The seasonal calendar section of Poor Will’s Almanack is a collection of 52 summaries of events in nature, one summary for each week of the year. These brief essays describe seasonal changes during a typical year. Each description is a “floating” narrative that can be moved backwards or forwards in time, depending on the reader’s location. For example, the events of “Apple Blossom Week” typically occur in Ohio during April; however, many of those events will occur in March throughout the South, during May in Minnesota.

A Floating Sequence of Blooming Times for Perennials, Trees and Shrubs

The dates listed between March and September are average times for the first blossoming of each wildflower along much of the 40th Parallel (at 1,000 feet above sea level) in an average year. In a cold spring, blooming can be set back as such as two weeks. If April and May are exceptionally warm, flowers can be ten to fifteen days early. Drought and excessive precipitation change matters, too.Despite such fluctuations and the influence of habitat, the general sequence of flowering remains relatively predictable and can serve as a broad guide for floral sequence across the nation’s midsection. At other locations in North America, once the wildflower year begins, it remains close to the progression listed in this calendar, even though the specific dates may be considerably different.

Farming and Gardening Notes

Farming and gardening suggestions are based on likely weather conditions and accepted practices for different times of the year. They also make use of traditional lore about lunar phases. Although definitive proof about the efficacy of these phases has yet to be produced, many farmers and gardeners find that combining lunar conditions with their other routines is satisfying and contributes to their success.

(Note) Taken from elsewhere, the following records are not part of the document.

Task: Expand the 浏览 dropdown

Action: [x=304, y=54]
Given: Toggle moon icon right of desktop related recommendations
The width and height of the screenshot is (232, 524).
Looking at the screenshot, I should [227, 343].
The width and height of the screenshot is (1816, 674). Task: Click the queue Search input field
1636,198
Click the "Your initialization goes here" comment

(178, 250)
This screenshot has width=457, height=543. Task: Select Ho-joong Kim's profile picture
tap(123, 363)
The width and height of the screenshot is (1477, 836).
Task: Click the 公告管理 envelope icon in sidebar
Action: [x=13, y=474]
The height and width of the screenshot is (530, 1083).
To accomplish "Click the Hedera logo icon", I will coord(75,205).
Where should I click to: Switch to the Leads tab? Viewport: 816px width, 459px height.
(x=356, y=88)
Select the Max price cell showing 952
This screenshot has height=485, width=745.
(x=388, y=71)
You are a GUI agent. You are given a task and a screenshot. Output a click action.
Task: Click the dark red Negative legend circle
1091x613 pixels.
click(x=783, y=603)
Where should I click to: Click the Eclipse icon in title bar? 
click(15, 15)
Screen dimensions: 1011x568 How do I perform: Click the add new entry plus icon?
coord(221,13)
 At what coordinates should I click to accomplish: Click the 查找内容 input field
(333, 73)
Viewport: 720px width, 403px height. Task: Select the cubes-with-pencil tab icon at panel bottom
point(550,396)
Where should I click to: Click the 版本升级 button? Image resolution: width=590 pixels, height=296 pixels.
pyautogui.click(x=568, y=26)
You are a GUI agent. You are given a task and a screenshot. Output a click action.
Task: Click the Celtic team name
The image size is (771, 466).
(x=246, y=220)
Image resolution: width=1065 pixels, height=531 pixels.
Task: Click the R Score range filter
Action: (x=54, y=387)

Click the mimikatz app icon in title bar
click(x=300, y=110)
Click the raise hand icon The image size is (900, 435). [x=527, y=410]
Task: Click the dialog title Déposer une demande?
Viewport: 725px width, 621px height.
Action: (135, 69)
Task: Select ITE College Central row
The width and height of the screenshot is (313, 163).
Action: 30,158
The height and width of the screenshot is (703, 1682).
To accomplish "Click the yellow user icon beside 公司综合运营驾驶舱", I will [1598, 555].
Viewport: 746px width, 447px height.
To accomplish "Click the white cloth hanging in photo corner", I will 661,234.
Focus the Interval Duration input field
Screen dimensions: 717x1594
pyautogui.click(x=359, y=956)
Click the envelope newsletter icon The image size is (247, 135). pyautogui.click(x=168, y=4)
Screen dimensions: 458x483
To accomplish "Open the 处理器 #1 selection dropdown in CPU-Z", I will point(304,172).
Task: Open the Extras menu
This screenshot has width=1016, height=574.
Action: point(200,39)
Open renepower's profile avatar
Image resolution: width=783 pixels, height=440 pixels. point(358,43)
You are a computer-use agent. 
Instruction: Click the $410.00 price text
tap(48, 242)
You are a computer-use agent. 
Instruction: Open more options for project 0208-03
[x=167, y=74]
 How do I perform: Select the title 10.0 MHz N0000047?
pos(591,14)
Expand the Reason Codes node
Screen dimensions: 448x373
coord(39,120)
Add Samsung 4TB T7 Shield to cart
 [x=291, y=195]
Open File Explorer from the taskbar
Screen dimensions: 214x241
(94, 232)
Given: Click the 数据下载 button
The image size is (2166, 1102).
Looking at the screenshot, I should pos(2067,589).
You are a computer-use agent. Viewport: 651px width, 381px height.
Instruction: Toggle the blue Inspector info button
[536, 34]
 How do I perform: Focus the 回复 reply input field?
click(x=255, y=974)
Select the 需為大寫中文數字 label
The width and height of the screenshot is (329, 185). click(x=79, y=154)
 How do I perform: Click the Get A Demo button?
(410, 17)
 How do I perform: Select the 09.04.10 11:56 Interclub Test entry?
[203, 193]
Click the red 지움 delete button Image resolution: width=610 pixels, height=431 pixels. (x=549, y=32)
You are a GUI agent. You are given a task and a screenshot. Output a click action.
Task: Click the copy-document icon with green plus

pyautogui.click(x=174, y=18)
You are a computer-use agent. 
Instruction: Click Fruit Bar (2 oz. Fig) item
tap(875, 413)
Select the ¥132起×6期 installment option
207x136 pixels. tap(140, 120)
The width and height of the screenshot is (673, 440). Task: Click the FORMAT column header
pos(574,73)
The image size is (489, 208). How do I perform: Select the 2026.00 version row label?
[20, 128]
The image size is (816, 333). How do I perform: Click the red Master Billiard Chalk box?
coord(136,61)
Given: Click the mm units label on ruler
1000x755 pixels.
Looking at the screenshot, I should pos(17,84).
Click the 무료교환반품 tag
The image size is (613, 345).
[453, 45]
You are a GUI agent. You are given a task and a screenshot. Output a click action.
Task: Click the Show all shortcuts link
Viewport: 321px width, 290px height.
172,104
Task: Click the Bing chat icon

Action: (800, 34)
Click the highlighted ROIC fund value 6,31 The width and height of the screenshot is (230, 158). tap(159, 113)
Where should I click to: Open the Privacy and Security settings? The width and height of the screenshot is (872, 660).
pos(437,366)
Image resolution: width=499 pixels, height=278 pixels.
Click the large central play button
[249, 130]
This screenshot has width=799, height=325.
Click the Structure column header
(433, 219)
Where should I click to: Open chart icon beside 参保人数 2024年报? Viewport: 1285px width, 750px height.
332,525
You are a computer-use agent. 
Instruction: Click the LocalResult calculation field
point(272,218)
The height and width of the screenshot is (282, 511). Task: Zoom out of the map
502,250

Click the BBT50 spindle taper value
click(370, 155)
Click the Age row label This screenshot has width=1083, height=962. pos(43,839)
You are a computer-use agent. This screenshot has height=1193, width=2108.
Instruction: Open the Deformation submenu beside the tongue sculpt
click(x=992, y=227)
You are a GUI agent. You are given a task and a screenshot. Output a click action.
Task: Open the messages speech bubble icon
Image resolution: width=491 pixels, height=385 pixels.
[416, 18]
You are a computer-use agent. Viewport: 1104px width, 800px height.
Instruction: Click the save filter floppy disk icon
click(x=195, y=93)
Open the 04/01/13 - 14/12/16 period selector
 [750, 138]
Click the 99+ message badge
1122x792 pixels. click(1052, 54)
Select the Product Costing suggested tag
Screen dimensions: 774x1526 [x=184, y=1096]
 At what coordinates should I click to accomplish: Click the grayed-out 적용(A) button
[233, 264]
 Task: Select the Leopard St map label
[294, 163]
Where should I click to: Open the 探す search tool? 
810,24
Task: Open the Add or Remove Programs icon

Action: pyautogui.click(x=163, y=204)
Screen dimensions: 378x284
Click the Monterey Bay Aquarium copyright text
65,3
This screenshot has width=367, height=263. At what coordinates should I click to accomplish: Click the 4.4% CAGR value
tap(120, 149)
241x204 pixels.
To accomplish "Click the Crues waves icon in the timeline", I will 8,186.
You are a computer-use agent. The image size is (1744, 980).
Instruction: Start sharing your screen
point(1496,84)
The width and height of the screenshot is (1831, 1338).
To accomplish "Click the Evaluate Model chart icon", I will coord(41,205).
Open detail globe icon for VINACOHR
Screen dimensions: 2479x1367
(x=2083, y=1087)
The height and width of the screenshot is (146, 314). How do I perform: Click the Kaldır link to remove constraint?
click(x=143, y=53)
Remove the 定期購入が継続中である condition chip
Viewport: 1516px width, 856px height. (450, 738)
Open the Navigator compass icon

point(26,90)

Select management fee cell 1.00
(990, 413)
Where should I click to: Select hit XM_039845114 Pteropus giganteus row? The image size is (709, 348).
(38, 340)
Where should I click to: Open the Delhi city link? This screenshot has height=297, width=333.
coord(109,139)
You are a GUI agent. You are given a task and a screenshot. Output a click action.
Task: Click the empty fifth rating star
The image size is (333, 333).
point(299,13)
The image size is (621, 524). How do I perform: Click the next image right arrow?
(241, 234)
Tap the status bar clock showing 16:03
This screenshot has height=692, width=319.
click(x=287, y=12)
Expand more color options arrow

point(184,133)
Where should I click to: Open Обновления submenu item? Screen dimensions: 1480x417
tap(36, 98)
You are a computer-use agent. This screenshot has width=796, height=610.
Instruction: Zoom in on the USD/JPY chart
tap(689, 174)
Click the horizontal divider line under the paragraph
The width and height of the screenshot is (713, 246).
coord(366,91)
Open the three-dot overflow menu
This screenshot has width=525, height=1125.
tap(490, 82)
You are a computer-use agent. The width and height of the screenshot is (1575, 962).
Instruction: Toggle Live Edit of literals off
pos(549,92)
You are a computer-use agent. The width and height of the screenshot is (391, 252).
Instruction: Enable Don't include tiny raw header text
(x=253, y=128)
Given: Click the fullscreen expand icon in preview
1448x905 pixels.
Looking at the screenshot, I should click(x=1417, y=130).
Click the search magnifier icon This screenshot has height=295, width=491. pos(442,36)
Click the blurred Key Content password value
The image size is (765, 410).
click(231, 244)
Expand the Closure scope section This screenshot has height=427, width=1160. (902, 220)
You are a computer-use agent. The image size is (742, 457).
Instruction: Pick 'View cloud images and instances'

The Sheep and Goat Markets

Holidays that are especially important to sheep and goat breeders are noted each month. Most of these feast days are observed by customers who often make use of lambs or kids for their celebrations. Buyers from this market can include Pakistanis, Hispanics, Indians, Bosnians, Chinese, Middle Easterners and people of Mediterranean descent. They may prefer to slaughter the animals they purchase before taking them from your property.

The Allergy Index

Average pollen and mold counts are based on average counts made in the central part of the United States and reflect general trends of weather patterns and floral cycles.

The S.A.D. Index

Current medical opinion suggests that the human brain may need a certain amount of sunlight for maximum wellbeing and that seasonal fluctuation of the body’s natural clock can often bring on shifts of outlook and mood. Sometimes seasonal imbalance can be debilitating; when it is, the problem is often called as S.A.D. or Seasonal Affective Disorder. Knowledge is perhaps the best defense against S.A.D. The S.A.D. Stress Index contributes to that knowledge by measuring the natural phenomena which are assumed to be related to S.A.D.—the day’s length, the percentage of probable sunlight, the weather, and the phase of the moon. In order to create the Index, each of those factors was given a value from zero to 25, and then the four values were combined onto a scale of one to 100. Interpretation is simple: the higher the number, the greater the stress.Index readings are most useful in combination with a record of your own moods. Reference to the Index when you feel out of sorts may be a way of getting a feel for how seasonal affective disorders influence your life.